━━━━━ Task inputs ━━━━━

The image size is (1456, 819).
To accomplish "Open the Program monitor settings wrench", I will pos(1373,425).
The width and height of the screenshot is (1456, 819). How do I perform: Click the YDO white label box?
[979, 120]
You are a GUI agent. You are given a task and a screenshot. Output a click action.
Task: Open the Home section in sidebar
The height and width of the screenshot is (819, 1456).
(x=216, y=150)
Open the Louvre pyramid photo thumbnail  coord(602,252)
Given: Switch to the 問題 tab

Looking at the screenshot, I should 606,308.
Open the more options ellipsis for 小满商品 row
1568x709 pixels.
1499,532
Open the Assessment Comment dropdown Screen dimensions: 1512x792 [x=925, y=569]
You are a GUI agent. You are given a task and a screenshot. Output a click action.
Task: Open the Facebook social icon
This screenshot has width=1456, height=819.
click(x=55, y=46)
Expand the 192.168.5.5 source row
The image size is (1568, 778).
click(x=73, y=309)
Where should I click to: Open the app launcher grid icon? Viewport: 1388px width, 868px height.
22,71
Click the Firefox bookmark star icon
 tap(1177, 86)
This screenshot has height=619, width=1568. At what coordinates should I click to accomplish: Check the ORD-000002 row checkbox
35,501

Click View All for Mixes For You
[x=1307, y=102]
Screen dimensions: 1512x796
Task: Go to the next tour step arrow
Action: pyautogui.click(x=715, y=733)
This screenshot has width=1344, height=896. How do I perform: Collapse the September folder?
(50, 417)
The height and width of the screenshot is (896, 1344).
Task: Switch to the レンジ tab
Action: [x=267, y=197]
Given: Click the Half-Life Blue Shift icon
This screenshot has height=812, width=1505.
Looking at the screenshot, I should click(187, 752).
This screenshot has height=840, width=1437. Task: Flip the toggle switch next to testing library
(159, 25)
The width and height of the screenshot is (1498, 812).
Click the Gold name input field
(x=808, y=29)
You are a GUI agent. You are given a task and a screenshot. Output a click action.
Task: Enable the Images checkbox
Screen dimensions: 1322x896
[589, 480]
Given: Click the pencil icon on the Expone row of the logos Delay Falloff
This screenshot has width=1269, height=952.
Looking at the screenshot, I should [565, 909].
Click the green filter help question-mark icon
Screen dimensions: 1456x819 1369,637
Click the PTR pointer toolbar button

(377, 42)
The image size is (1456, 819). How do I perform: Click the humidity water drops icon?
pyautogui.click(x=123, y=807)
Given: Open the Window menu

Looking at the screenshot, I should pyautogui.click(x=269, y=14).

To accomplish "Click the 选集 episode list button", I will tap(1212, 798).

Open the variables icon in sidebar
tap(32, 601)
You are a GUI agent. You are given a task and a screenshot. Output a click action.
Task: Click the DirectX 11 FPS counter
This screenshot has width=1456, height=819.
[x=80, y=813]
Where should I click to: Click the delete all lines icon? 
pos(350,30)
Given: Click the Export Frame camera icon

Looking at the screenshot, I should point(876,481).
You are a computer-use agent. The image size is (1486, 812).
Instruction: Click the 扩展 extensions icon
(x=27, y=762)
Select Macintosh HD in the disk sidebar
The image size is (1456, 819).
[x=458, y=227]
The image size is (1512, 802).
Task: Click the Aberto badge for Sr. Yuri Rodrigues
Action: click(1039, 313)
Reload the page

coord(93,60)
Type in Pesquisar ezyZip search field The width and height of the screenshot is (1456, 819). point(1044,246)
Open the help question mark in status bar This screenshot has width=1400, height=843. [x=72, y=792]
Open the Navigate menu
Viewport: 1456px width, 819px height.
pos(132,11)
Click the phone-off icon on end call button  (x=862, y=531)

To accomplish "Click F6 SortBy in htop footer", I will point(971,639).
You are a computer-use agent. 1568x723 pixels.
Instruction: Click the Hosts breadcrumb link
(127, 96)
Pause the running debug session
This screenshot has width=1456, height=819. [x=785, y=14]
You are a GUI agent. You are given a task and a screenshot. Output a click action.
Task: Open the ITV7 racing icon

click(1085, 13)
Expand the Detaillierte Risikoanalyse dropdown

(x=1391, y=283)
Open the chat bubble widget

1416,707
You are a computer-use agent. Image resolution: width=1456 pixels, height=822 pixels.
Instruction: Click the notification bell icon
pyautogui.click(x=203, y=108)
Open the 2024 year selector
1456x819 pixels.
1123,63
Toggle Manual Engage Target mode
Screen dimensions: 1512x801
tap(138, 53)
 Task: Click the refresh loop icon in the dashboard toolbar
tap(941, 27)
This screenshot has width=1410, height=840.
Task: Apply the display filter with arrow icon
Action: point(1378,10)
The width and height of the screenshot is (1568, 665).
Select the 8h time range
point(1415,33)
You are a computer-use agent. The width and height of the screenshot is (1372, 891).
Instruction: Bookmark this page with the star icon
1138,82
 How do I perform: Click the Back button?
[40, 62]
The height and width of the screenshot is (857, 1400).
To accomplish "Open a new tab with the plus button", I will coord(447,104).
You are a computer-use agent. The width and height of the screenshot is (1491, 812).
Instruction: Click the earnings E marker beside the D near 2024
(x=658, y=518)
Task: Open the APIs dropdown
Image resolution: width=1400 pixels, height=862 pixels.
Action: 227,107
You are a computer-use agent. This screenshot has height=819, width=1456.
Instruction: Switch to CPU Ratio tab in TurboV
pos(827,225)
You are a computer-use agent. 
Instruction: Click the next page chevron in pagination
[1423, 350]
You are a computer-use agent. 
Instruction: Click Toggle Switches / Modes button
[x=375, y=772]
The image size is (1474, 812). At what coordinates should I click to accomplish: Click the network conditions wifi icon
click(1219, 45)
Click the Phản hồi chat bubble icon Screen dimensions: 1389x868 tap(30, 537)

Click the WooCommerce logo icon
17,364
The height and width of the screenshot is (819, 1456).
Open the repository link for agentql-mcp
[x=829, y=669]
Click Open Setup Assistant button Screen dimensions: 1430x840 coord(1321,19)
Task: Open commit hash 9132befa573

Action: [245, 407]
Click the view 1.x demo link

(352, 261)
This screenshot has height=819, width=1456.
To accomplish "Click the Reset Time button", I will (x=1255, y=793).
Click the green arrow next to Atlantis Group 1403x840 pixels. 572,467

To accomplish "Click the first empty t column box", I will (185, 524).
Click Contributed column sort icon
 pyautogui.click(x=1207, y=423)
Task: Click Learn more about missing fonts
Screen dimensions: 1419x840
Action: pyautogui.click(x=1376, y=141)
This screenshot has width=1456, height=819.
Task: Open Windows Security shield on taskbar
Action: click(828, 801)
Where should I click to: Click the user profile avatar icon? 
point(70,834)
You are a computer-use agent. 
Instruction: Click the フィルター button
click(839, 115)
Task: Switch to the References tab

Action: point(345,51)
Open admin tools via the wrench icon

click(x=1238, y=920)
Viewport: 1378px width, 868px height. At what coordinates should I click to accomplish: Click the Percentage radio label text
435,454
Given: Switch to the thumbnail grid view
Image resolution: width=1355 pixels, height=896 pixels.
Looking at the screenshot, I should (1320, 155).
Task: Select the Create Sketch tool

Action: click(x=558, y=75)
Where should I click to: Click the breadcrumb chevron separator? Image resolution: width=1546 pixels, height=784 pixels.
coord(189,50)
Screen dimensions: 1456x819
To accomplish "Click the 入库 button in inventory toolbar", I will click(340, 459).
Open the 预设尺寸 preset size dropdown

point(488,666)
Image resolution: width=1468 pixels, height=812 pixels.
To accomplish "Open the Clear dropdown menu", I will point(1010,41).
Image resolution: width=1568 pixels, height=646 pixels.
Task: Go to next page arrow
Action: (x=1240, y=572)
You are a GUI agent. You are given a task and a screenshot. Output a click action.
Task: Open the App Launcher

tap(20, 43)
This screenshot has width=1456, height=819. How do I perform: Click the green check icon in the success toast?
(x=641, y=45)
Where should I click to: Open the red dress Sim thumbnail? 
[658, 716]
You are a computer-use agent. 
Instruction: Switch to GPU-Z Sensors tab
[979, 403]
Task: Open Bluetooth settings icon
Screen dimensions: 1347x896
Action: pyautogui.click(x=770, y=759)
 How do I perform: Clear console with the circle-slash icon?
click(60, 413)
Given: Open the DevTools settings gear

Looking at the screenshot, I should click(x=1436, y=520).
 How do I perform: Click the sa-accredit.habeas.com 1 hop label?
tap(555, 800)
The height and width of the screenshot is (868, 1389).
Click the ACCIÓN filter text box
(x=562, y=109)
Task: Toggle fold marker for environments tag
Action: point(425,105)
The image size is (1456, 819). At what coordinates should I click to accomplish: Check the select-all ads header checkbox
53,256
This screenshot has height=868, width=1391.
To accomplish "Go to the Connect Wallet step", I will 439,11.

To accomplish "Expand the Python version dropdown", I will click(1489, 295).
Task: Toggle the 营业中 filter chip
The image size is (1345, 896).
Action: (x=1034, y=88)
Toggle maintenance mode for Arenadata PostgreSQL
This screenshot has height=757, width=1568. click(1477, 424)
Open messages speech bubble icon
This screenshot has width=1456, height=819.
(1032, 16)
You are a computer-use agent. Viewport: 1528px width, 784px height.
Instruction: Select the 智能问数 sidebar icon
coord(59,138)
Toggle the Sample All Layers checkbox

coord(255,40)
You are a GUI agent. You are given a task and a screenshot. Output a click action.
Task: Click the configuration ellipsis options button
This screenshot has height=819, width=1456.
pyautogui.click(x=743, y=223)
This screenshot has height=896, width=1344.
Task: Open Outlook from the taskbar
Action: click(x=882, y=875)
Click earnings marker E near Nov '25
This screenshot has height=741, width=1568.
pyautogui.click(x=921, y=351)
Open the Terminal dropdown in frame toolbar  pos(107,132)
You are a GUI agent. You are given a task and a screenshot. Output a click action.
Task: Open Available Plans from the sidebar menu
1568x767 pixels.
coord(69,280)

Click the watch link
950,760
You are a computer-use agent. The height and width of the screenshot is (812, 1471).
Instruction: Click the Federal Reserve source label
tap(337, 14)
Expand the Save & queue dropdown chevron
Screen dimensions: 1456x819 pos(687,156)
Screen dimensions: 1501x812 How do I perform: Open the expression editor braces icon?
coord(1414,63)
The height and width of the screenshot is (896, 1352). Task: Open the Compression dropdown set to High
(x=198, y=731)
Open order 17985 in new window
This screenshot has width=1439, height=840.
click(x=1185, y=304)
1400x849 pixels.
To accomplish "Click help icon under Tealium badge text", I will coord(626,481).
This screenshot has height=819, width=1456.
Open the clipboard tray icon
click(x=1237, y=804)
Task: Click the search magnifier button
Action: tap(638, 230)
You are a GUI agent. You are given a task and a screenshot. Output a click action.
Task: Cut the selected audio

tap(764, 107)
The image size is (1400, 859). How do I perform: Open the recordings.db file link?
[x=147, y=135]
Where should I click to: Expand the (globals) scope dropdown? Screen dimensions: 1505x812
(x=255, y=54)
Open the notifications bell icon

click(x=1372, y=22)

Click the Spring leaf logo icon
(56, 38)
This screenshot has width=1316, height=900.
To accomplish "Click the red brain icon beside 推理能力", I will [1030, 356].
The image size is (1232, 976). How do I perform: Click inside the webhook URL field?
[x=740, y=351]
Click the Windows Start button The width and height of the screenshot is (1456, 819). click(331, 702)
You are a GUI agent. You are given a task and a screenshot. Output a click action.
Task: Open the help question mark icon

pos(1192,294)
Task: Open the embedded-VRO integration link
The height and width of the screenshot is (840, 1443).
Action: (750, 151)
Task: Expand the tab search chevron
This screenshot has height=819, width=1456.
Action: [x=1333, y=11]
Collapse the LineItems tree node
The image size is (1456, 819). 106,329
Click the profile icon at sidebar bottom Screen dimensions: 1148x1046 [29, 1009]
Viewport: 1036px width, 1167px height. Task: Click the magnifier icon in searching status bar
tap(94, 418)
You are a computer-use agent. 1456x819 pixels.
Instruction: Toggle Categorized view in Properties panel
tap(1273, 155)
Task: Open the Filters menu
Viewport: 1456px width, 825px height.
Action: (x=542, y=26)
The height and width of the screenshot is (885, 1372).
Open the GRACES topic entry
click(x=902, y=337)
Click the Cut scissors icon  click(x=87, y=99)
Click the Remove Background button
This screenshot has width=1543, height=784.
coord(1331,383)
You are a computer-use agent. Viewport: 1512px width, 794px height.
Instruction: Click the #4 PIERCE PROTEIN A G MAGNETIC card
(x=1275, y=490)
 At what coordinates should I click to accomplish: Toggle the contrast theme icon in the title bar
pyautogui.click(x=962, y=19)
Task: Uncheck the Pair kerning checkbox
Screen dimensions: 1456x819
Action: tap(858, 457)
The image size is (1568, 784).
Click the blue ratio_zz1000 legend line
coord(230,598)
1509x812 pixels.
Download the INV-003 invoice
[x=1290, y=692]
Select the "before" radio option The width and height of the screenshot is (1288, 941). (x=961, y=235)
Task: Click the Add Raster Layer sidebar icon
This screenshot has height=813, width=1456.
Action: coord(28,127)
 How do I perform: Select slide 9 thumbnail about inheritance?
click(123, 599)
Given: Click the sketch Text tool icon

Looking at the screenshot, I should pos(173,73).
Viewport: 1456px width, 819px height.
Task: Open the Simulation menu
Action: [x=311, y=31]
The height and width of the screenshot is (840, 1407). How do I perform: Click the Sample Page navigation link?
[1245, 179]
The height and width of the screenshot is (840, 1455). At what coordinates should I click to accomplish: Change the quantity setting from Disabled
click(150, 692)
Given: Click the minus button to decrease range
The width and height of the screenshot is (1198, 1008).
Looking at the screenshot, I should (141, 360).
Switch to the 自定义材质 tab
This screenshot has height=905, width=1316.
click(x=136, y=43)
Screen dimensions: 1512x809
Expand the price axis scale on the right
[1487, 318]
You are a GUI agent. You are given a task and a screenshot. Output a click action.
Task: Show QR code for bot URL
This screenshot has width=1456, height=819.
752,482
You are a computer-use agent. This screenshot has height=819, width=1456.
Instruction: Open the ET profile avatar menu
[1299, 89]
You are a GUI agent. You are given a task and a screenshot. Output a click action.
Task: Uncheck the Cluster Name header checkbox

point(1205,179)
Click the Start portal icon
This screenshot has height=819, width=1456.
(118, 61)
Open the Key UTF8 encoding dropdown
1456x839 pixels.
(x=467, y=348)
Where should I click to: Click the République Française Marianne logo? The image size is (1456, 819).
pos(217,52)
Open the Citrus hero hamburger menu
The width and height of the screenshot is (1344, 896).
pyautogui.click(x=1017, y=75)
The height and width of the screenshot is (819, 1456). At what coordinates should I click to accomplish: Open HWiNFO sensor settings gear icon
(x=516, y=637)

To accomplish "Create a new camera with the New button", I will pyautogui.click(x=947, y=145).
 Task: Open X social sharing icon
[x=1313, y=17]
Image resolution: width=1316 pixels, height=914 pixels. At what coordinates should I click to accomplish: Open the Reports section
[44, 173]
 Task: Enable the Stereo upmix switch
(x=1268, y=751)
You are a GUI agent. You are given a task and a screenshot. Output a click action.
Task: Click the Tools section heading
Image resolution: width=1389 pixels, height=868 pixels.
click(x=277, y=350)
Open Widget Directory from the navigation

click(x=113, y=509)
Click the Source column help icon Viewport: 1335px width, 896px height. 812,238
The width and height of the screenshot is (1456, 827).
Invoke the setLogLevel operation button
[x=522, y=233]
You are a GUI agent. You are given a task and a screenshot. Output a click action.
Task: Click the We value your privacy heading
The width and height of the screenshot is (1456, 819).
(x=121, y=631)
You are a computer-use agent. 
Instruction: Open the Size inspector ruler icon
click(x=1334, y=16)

━━━━━

_Task:_ Return each line of the data that contains the string "more".

_Result of this task:_
Open the more options ellipsis for 小满商品 row
Task: Click Learn more about missing fonts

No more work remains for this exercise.